APPEAL from the Circuit Court of Knox County; the Hon. DANIEL
J. ROBERTS, Judge, presiding.
MR. JUSTICE BARRY DELIVERED THE OPINION OF THE COURT:
The defendant in this case, Charles Taylor, was charged by indictment with the offenses of unlawful possession of a controlled substance and of unlawful delivery of a controlled substance, in violation of sections 402(b) and 401(b) of the Controlled Substances Act (Ill. Rev. Stat. 1975, ch. 56 1/2, pars. 1402(b) and 1401(b)), respectively. A member of the Galesburg Public Defender's Office was appointed to represent the defendant.
At the arraignment, the defendant pleaded not guilty to both counts, but subsequently, he withdrew his not guilty plea to the possession count and tendered a blind plea of guilty. After the trial court advised the defendant of his rights and the consequences of his guilty plea, the defendant assured the trial court that no one had made any promises, offers or threats to him to induce the guilty plea and informed the court that he was satisfied with the representation by his appointed counsel.
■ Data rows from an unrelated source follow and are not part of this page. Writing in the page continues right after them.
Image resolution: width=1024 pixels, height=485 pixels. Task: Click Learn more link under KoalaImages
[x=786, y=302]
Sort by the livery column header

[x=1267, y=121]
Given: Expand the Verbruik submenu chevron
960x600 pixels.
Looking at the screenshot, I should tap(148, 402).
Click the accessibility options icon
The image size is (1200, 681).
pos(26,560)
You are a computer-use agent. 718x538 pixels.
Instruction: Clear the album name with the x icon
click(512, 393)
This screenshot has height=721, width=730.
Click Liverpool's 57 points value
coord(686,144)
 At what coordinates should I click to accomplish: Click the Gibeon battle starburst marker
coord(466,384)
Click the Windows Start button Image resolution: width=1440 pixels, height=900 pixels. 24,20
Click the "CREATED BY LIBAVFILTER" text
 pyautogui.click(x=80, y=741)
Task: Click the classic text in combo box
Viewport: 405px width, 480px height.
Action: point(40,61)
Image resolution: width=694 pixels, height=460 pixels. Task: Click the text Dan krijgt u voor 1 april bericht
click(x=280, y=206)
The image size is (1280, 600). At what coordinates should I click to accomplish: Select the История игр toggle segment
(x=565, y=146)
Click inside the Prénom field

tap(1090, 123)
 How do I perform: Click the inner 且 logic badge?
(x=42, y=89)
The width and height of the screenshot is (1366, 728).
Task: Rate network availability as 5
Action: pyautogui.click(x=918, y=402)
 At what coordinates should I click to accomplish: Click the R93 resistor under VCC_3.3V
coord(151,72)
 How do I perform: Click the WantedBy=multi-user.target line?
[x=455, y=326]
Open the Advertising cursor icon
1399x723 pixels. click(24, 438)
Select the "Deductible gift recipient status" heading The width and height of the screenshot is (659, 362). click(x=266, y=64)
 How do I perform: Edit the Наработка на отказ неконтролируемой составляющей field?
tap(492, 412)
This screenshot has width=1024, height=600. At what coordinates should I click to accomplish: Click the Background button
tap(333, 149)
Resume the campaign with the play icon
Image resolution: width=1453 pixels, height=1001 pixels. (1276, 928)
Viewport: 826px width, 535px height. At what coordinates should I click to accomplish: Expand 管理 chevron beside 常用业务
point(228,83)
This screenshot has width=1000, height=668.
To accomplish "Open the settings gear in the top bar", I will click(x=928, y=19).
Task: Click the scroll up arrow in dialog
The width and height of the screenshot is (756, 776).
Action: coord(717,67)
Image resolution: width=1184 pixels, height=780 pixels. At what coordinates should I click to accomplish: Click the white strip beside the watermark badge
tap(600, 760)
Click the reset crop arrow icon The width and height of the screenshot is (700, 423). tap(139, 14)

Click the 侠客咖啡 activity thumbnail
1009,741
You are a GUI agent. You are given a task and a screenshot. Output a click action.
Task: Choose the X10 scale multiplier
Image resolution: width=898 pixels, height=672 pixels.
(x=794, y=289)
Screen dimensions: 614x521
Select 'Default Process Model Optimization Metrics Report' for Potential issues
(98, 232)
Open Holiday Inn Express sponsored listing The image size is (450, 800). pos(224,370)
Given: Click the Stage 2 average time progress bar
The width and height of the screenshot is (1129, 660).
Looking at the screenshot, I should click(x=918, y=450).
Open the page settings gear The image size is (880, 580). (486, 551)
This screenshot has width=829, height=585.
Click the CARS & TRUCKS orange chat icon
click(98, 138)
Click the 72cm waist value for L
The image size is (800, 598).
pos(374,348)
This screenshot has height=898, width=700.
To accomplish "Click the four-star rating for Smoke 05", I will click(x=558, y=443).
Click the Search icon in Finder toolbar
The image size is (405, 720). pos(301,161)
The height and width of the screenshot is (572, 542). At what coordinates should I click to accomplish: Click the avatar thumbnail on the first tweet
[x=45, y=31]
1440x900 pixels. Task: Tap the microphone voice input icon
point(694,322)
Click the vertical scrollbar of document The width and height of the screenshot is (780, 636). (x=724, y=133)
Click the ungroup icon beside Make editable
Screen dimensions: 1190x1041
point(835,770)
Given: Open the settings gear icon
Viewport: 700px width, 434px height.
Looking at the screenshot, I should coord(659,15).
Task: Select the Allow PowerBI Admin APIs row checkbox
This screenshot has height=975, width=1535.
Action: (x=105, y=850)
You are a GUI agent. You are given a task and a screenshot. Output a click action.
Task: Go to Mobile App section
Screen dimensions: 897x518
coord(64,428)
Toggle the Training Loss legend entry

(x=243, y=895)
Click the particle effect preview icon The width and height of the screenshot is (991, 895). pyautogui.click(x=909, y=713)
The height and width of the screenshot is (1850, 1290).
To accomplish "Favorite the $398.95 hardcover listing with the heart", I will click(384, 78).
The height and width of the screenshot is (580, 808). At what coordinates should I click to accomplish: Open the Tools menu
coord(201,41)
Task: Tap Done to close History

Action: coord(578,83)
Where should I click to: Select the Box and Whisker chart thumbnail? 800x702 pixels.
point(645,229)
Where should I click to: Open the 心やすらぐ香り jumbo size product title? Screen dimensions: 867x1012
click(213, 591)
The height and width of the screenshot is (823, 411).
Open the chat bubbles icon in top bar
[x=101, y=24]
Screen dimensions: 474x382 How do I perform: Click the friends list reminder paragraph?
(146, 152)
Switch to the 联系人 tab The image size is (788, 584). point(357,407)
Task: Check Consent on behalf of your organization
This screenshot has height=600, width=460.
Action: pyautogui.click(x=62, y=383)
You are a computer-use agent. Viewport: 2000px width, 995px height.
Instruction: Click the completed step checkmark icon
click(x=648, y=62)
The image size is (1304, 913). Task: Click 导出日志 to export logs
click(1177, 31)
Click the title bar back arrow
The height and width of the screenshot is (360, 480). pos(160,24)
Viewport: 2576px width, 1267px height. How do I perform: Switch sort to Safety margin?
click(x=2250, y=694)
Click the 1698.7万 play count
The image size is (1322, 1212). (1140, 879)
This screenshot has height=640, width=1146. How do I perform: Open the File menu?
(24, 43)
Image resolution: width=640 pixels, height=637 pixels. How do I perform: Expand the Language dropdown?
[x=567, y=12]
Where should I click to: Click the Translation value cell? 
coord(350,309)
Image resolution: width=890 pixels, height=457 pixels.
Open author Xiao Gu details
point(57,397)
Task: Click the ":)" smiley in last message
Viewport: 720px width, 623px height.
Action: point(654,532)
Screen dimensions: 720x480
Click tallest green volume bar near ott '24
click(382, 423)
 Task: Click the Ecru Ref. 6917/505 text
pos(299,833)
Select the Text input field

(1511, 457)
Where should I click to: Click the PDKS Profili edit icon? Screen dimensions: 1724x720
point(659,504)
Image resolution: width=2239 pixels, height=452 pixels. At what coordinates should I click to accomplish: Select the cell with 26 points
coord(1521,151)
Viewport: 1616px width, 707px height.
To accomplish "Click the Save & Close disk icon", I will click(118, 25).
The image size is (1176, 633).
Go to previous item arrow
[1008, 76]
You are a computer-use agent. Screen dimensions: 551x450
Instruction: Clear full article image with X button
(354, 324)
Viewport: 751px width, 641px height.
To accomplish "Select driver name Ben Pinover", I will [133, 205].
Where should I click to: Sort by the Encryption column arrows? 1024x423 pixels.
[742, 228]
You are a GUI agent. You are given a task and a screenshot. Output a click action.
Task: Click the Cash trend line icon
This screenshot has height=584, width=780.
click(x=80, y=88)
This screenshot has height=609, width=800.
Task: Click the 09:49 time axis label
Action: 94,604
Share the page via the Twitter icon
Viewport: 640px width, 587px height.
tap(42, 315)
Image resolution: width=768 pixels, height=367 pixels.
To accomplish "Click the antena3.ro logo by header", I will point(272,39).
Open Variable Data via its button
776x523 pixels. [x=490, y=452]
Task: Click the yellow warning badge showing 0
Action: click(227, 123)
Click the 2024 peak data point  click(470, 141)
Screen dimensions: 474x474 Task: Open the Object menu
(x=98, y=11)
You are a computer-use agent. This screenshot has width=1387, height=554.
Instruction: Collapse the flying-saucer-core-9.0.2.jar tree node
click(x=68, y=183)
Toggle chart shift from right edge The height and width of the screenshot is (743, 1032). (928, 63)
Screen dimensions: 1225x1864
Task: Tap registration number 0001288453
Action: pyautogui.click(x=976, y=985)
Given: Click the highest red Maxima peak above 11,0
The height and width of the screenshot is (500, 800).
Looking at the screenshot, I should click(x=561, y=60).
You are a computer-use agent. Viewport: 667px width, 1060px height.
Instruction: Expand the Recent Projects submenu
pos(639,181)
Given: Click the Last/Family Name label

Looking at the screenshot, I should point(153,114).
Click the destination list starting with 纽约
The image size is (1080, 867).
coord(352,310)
In explaining the factual basis for the indictment to the trial court, the prosecutor stated that, following a lawful arrest, a search of the defendant revealed that the defendant was in possession of less than 30 grams of a substance which the crime lab later determined to be heroin. The trial court accepted the guilty plea, concluding that it was understandingly and voluntarily tendered, and on the State's motion, dismissed the second count of the indictment.
The defendant moved for the granting of probation and requested a presentence investigation report. This report, which recommended probation, was admitted in evidence at the hearing on the defendant's motion and in aggravation and mitigation. After evidence was presented and arguments were heard the defendant's motion for probation was denied and the trial court, agreeing with the State's recommendation, sentenced the defendant to a term of imprisonment of not less than 1 nor more than 3 years. In addition, the trial court informed the defendant of his right to appeal and that, if there were any errors to which he objected, the defendant would be required to file a motion to withdraw the guilty plea and vacate the judgment.
Immediately after being so admonished, the defendant filed such a motion. That motion alleged, in part, that the defendant had steadfastly maintained his innocence to his appointed counsel, that the defendant pled guilty "due to circumstances surrounding said charge and against his better judgment and the dictates of his conscience," and that in pleading guilty, the defendant relied on the advice of counsel that he "felt" the defendant "stood an excellent chance of receiving probation * * *."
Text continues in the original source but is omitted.